Using the listing below, set down exactly the lines starting at the line that contains "कृषि (71, 2027)" and ending at the line that contains "Daphne Guiness (453, 780)", both included, and no others.

⁂

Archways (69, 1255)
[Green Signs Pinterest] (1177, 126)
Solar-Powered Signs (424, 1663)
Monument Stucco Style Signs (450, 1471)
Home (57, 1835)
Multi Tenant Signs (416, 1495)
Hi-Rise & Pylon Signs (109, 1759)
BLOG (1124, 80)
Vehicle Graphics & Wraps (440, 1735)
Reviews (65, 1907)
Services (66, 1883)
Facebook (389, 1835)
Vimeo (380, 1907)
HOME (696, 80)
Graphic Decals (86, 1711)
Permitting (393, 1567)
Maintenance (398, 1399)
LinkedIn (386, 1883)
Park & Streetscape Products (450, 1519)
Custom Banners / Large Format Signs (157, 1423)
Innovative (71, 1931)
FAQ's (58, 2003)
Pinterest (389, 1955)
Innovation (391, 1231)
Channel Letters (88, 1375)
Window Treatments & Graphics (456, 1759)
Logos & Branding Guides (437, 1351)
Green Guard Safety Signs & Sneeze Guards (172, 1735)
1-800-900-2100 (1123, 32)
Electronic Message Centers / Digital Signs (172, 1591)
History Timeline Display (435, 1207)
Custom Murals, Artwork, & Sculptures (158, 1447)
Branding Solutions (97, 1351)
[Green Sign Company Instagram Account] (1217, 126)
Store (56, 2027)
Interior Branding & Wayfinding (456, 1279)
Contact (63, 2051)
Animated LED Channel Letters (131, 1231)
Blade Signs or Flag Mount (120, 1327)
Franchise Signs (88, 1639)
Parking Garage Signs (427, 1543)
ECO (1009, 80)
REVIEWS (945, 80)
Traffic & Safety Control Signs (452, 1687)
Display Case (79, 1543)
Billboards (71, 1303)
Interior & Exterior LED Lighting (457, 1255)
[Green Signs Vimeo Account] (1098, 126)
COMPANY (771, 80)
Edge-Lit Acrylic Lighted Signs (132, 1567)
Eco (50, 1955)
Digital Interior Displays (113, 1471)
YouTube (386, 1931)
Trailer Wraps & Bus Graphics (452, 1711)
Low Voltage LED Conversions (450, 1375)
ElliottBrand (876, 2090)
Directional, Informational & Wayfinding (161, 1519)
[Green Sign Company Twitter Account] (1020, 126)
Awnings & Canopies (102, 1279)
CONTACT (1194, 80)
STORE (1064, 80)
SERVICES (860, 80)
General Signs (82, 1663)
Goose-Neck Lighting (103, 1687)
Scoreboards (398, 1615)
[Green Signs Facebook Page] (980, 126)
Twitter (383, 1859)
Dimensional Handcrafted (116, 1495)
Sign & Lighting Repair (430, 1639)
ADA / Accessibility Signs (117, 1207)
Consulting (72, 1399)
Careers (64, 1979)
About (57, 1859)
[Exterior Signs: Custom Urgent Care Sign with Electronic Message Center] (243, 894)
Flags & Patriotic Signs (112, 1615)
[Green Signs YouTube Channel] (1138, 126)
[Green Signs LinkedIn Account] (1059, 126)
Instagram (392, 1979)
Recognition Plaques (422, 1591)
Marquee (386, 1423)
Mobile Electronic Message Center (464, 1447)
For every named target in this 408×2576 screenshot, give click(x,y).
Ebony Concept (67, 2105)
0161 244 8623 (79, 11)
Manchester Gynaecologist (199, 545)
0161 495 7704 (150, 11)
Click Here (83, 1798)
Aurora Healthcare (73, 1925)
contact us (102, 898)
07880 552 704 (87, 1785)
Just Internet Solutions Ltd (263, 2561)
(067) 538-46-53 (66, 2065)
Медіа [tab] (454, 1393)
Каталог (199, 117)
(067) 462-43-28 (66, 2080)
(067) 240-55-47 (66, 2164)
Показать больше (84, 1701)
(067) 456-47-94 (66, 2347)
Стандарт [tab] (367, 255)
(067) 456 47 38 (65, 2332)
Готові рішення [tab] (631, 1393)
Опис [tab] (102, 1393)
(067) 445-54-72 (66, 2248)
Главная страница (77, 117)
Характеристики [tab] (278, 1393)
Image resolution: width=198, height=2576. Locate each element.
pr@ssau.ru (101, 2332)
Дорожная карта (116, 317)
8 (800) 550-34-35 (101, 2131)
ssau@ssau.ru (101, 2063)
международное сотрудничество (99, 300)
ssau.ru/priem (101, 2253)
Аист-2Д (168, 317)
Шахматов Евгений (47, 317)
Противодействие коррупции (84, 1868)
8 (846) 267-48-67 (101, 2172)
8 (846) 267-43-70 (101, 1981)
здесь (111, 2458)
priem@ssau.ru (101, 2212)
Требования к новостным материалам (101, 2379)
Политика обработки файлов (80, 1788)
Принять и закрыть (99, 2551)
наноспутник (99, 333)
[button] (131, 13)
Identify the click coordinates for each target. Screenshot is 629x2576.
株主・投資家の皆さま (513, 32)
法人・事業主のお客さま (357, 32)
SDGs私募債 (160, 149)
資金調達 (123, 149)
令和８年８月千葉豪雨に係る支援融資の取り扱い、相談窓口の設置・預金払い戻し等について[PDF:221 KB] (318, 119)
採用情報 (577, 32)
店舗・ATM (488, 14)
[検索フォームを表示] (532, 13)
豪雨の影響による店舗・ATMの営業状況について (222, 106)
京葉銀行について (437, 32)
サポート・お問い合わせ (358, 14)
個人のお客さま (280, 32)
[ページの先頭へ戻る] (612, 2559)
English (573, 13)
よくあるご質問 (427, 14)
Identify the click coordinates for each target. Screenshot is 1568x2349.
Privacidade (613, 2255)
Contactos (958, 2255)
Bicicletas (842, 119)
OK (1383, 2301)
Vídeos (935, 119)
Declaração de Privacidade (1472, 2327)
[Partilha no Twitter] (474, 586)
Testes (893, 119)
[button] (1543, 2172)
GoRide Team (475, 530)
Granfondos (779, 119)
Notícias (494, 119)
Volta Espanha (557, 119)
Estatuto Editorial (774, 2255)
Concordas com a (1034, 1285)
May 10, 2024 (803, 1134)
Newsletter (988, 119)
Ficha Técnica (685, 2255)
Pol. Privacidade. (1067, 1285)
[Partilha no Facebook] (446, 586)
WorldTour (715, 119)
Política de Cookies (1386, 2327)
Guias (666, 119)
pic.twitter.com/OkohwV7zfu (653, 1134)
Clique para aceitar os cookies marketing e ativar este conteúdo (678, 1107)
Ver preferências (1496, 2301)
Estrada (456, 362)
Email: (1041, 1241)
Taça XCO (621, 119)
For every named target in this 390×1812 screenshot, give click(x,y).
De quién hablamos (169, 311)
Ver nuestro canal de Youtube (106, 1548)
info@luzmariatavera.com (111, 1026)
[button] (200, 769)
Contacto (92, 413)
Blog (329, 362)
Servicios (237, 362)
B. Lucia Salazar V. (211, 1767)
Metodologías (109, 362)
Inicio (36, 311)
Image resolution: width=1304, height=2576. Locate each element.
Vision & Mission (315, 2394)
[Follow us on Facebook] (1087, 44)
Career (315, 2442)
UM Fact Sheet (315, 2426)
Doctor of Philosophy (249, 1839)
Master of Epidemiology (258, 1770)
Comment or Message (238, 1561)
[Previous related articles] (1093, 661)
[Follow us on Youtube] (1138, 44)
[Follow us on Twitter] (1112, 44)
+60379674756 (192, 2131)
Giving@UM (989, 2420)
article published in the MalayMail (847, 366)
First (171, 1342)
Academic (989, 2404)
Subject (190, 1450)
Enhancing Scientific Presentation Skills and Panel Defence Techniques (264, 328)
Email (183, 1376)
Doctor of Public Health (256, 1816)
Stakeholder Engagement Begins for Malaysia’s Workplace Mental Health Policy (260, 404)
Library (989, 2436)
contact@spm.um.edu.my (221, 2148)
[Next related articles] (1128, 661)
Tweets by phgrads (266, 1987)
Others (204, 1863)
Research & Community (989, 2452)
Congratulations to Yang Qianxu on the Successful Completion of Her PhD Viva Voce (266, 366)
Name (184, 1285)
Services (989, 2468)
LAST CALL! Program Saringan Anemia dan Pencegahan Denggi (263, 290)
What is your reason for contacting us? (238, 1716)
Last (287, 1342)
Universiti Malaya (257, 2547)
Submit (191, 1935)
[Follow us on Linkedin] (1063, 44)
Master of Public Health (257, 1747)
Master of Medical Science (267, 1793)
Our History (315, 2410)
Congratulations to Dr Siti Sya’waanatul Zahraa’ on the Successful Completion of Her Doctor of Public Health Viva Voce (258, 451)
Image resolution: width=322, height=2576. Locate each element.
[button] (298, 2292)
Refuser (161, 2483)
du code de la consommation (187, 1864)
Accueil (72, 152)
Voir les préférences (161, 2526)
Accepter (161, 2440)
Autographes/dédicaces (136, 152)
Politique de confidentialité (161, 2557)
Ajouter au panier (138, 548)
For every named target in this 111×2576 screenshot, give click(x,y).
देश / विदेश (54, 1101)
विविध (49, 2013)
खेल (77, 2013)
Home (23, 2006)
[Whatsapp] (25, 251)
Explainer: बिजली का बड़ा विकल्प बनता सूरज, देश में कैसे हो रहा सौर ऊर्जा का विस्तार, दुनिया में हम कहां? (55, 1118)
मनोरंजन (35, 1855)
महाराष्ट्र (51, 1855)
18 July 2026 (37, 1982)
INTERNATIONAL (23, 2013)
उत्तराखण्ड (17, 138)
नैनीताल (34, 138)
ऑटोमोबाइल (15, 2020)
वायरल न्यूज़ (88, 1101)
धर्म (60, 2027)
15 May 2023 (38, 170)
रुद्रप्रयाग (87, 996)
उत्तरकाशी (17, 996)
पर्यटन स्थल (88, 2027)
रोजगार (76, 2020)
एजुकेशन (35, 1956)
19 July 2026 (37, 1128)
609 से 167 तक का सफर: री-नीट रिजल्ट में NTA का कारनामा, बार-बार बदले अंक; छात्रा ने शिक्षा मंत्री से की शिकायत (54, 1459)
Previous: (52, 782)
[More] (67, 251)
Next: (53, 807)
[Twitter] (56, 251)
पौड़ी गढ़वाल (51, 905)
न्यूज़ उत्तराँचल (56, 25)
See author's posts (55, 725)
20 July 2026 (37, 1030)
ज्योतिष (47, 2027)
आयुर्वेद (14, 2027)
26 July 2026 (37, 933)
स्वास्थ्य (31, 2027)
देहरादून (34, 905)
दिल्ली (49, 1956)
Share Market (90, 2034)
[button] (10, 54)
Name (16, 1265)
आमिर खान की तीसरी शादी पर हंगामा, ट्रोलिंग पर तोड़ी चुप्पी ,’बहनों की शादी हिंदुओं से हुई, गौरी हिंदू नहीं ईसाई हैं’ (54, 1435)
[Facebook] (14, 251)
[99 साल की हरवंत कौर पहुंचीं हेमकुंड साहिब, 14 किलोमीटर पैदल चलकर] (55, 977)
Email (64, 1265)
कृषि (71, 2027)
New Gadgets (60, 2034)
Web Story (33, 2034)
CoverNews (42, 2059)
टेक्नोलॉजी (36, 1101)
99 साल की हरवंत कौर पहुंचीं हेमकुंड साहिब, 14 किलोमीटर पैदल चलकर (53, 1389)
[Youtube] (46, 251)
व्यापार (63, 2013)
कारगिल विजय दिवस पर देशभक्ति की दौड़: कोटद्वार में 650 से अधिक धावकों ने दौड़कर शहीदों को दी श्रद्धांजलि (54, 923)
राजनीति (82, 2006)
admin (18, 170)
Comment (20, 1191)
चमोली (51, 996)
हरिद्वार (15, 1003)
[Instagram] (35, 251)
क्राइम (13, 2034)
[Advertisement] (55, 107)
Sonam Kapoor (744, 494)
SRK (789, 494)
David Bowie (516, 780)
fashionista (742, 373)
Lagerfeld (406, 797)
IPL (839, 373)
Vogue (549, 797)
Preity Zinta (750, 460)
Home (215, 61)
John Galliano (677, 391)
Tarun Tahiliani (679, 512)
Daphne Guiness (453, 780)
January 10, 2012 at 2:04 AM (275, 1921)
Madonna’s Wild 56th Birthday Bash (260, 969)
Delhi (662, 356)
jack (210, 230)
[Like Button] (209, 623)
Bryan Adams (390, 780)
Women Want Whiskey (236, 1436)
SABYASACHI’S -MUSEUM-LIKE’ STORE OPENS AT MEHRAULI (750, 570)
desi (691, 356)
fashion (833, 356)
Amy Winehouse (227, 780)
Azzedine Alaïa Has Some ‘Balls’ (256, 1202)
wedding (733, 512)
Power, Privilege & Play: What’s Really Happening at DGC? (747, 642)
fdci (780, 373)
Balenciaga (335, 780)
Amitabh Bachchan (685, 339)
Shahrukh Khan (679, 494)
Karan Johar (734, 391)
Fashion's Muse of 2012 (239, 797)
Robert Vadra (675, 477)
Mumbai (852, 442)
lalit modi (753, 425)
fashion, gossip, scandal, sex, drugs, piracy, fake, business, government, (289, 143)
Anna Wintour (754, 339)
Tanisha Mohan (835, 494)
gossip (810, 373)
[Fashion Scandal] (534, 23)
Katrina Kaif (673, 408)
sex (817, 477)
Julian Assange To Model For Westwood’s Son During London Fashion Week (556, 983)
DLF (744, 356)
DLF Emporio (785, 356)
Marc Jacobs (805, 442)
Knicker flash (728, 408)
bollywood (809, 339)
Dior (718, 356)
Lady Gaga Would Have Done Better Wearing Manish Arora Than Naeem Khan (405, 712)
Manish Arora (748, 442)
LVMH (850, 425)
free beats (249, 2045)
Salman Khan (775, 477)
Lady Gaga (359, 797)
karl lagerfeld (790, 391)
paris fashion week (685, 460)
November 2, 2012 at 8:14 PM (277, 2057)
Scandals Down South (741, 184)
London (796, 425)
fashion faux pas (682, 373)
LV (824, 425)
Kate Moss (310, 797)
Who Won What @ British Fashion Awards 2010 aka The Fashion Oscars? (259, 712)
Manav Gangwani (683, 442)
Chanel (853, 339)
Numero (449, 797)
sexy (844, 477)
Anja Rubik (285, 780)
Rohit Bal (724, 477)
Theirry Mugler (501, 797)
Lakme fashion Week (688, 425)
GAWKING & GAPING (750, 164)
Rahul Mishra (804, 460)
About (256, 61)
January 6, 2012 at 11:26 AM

⁂

> _Output_:
कृषि (71, 2027)
New Gadgets (60, 2034)
Web Story (33, 2034)
CoverNews (42, 2059)
टेक्नोलॉजी (36, 1101)
99 साल की हरवंत कौर पहुंचीं हेमकुंड साहिब, 14 किलोमीटर पैदल चलकर (53, 1389)
[Youtube] (46, 251)
व्यापार (63, 2013)
कारगिल विजय दिवस पर देशभक्ति की दौड़: कोटद्वार में 650 से अधिक धावकों ने दौड़कर शहीदों को दी श्रद्धांजलि (54, 923)
राजनीति (82, 2006)
admin (18, 170)
Comment (20, 1191)
चमोली (51, 996)
हरिद्वार (15, 1003)
[Instagram] (35, 251)
क्राइम (13, 2034)
[Advertisement] (55, 107)
Sonam Kapoor (744, 494)
SRK (789, 494)
David Bowie (516, 780)
fashionista (742, 373)
Lagerfeld (406, 797)
IPL (839, 373)
Vogue (549, 797)
Preity Zinta (750, 460)
Home (215, 61)
John Galliano (677, 391)
Tarun Tahiliani (679, 512)
Daphne Guiness (453, 780)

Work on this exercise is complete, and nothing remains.